Looking for better embedding quality, we explored open source options including embedding models like CLIP4CLIP and X-CLIP as well as feature-extraction from vision-language models like BLIP-2 and InternVideo2. While we successfully generated video embeddings using these models, we were concerned about introducing complexity in deployment, since we would need to manage the model weights and GPU compute ourselves.

We then evaluated Google’s multimodalembedding@001 and TwelveLabs’ Marengo 2.7. Beyond supporting longer text queries, Marengo 2.7’s key advantage was native audio embedding support. This was crucial because we wanted to handle audio through embeddings rather than transcriptions. Without native audio support, we would have needed a separate audio embedding model and parallel ingestion pipelines.

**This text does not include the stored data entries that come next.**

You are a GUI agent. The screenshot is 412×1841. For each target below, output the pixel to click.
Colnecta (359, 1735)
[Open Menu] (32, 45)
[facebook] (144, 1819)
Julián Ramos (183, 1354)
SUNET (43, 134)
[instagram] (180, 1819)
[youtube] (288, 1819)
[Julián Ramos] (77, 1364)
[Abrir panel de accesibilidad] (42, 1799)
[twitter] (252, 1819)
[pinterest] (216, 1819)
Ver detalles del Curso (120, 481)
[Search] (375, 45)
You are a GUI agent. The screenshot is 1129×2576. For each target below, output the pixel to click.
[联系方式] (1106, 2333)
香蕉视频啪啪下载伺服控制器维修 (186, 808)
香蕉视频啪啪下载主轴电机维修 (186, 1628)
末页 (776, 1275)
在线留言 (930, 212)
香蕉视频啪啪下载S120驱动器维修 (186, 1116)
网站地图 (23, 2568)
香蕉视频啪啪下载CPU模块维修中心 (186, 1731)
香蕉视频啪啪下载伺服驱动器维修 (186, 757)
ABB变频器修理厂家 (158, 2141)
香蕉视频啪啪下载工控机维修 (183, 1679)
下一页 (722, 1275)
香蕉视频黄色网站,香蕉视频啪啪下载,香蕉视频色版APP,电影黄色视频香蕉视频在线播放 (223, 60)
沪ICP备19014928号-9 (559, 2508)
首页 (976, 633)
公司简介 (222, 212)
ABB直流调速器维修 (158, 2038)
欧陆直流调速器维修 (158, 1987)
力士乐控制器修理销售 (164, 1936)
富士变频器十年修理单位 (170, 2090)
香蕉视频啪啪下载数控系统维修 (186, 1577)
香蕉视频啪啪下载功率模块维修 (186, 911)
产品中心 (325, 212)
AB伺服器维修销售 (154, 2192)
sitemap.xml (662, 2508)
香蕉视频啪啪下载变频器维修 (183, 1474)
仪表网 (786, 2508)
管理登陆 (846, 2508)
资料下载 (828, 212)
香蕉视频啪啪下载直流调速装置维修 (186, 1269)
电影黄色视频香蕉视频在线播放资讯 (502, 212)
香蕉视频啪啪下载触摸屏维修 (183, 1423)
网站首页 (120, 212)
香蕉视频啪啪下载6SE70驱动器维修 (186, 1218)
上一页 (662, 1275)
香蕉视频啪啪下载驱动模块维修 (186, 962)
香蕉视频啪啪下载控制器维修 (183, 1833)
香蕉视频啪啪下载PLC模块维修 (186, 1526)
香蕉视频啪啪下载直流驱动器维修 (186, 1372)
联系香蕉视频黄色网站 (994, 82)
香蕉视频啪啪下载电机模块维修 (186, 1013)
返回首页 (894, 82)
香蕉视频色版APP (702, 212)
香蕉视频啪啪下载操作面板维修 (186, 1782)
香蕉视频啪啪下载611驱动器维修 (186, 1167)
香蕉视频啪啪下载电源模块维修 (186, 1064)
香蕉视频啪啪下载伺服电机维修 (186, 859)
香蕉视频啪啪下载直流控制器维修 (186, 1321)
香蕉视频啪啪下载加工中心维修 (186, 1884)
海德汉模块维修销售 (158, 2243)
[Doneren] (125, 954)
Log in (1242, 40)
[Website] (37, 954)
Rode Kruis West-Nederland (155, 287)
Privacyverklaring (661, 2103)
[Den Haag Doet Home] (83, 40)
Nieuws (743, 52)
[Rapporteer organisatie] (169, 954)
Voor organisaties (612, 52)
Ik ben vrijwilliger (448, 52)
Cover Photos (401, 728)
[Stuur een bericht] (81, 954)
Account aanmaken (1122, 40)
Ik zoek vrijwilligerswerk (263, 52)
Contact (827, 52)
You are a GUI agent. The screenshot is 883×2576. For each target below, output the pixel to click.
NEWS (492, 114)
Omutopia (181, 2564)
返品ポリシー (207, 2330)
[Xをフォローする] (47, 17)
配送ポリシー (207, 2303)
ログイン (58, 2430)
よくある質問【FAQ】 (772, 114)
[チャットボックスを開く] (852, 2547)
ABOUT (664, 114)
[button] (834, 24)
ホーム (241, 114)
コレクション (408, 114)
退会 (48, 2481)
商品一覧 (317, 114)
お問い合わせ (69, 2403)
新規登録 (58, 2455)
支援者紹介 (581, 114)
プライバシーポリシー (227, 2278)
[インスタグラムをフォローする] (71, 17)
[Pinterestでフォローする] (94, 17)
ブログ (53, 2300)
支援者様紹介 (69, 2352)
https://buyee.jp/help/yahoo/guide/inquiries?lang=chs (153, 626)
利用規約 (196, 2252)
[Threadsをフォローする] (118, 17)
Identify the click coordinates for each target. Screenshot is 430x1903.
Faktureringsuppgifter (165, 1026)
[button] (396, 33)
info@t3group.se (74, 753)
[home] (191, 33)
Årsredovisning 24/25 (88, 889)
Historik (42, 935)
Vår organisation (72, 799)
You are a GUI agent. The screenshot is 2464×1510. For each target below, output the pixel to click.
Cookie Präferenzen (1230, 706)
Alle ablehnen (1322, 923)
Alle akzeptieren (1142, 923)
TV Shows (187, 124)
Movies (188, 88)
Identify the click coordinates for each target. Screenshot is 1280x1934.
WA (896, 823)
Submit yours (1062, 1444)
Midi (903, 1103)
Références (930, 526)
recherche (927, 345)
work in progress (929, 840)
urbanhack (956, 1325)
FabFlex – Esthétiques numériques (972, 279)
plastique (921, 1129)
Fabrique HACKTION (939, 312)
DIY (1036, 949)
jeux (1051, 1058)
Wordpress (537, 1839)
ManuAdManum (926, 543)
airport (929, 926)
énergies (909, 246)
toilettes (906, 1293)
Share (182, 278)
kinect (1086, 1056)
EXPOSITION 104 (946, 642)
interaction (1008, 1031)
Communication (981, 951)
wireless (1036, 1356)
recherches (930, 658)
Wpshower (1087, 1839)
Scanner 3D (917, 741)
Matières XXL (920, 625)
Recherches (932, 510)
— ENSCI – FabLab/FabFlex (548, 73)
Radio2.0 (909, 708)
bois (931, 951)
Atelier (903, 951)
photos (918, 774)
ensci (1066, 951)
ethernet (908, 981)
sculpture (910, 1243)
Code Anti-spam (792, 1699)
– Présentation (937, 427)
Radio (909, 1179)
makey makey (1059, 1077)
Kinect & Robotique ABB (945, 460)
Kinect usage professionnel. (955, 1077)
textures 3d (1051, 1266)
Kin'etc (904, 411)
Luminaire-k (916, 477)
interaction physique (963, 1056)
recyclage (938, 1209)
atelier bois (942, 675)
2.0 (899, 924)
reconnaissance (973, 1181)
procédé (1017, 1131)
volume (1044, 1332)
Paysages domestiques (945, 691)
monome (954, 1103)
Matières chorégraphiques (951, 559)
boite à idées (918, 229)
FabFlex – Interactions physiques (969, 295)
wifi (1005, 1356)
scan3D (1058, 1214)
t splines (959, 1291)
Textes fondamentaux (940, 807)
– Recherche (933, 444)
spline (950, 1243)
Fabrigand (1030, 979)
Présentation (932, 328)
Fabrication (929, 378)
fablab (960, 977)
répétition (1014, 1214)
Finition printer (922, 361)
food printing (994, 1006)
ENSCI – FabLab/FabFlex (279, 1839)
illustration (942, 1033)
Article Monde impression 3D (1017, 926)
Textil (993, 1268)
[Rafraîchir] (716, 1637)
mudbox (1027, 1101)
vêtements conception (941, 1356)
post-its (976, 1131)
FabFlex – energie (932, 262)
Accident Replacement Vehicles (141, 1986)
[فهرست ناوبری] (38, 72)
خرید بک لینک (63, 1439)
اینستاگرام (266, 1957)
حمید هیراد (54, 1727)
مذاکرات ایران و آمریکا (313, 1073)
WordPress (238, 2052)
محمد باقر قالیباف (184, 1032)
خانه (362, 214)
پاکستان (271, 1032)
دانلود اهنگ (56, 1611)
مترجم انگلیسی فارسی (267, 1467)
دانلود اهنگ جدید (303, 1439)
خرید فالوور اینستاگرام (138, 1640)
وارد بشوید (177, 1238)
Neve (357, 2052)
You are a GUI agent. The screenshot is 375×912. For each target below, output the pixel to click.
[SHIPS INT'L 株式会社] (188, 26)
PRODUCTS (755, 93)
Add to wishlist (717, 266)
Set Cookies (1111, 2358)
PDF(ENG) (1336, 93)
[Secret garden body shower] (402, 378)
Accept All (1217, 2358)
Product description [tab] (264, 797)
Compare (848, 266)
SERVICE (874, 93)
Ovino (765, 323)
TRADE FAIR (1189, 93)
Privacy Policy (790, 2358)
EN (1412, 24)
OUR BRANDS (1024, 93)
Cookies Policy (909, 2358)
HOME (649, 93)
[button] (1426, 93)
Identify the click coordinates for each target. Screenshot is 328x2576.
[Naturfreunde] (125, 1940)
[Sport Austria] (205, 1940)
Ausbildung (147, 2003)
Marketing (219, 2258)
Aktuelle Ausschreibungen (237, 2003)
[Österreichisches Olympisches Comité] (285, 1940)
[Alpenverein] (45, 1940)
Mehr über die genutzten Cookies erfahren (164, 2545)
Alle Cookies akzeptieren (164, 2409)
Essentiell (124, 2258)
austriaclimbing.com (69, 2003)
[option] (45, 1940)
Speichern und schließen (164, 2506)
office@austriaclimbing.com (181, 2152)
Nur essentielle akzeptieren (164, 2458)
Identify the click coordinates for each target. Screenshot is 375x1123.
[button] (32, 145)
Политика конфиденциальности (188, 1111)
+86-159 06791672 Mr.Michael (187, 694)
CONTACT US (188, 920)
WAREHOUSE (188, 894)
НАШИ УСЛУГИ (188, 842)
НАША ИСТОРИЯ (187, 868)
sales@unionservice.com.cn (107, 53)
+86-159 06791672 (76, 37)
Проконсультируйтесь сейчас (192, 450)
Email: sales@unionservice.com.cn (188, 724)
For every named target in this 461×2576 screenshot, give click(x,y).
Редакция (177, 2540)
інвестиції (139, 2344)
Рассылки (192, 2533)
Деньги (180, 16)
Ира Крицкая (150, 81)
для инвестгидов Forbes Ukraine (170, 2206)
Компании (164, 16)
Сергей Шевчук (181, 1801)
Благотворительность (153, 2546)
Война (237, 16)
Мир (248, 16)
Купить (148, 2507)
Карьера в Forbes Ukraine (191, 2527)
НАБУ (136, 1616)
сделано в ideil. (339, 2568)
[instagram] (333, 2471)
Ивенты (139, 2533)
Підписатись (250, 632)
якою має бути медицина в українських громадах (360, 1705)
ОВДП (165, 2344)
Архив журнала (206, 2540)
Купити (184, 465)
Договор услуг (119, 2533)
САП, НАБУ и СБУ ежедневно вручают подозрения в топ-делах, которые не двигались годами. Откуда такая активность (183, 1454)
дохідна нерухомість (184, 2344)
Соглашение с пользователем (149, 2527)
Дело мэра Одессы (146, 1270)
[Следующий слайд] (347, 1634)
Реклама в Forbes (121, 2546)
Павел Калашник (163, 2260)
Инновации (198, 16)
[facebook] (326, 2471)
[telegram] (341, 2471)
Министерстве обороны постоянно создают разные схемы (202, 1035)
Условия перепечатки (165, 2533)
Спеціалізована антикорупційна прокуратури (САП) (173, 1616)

The trade-off with Marengo 2.7 is that TwelveLabs only provides an asynchronous API for video embeddings. They do not yet provide a webhook for completed embeddings, so users must poll repeatedly to check whether their embeddings are completed, which can be inefficient. We found these trade-offs acceptable and we discuss how we dealt with them below.

Adopting Serverless

One key take-away from the model explorations was that this space is moving quickly - we expect newer, more capable models to surface in the future. As our attention turned to architecture, we didn’t want to design a system that was tightly coupled to the model; swapping should require minimal updates instead of an entire rewrite.

Our first working prototype was a monolithic local Flask app, which was a proof of concept and helped us identify how we could separate concerns in future iterations. For production, we chose a serverless architecture as it separates concerns and scales to match usage. The ingestion and search pipelines both use event-driven workers, with embedding requests flowing through both producer and consumer functions so the model stays isolated. Additionally, this approach is more cost-efficient as end users wouldn’t incur idle infrastructure costs.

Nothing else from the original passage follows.